EXERCISE DETAILS - Reproduce the records word for word, starting at the line that contains "Task: Tap the share icon on the post" and ending with the last line of the records. Omit the pictures.
-=-=-=-=-
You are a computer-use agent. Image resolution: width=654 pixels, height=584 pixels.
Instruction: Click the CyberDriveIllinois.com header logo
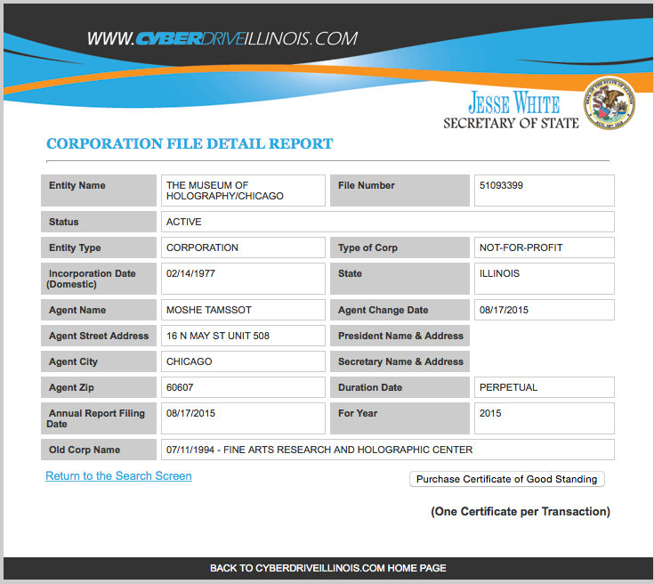point(222,39)
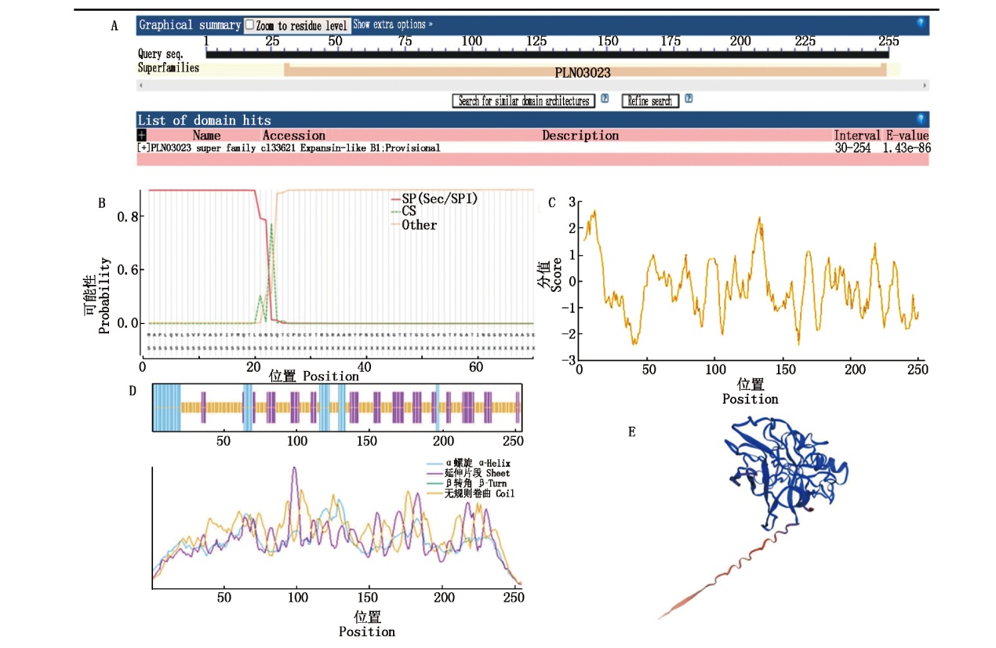Image resolution: width=996 pixels, height=648 pixels.
Task: Click the PLN03023 superfamily bar
Action: (x=584, y=71)
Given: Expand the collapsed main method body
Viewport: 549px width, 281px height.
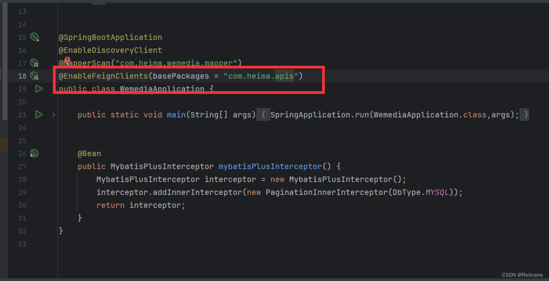Looking at the screenshot, I should coord(264,114).
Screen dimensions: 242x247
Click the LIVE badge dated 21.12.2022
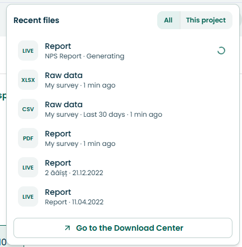coord(28,167)
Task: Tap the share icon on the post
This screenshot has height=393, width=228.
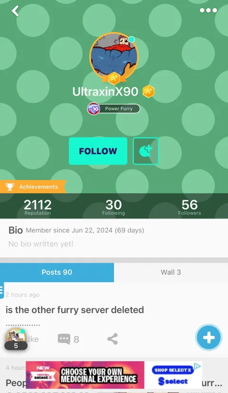Action: coord(113,339)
-=-=-=-=-
RESULT OF THIS EXERCISE -
Task: Tap the share icon on the post
This screenshot has height=393, width=228.
Action: coord(113,339)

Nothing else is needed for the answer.